Thursday, May 13, 2010

Dormancy

A few months ago I was asked by the retreat leader to reflect on my spiritual season. In what season am I living spiritually? I couldn't get beyond the fact that Houston, Texas was experiencing its first winter in years. Maybe partly because of the four seasons in nature, our spirits too have seasons of energy, growth, denouement, and dormancy.

Discerning spiritual seasons can serve us well as we become aware of the center from which we give and serve and offer our ministry. Acknowledgment of our inner reality is a step in first doing no harm to self or another. Especially if we're at a place of ebbing energy, then offering gentleness and compassion to ourselves is easily blown off. We're supposed to be there for others, right?
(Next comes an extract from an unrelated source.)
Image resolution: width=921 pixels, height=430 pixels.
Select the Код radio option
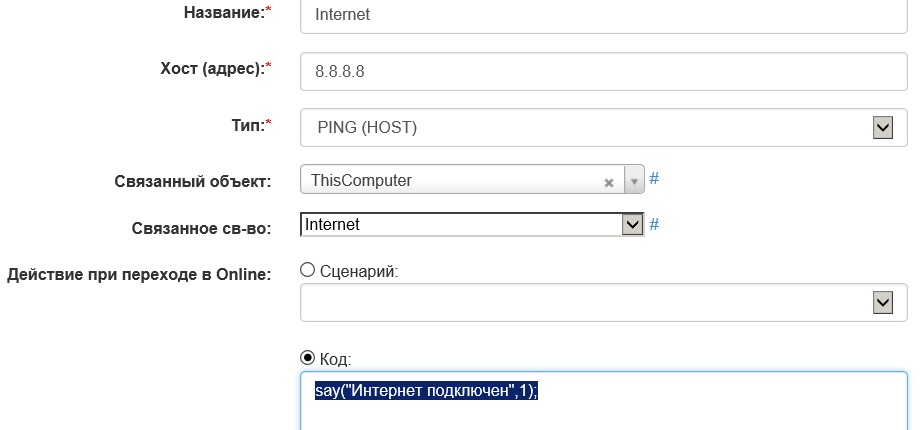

I once knew a gardener who cared for an amazing array of roses, among other foliage. The trouble with our weather, he said, was that roses never had a rest, a break, a time when they were not on. Keeping the roses going throughout the year was a struggle because of the lack of a real winter.

Pastors, too, are always on. However, there is a season for everything. We may not want to be in the season of waiting because our first inclination maybe to do something. Waiting doesn't necessarily play well on anyone's success meter or effectiveness grid. But if we as clergy leaders are not able to name our own reality, then what, finally, do we have to offer to anyone else?

It's the miracle of life sustaining life that has gripped me this year. A winter of dormancy made this spring especially vivid, something to savor. Which is what our spiritual life can be, something to enjoy, whatever season in which you find yourself.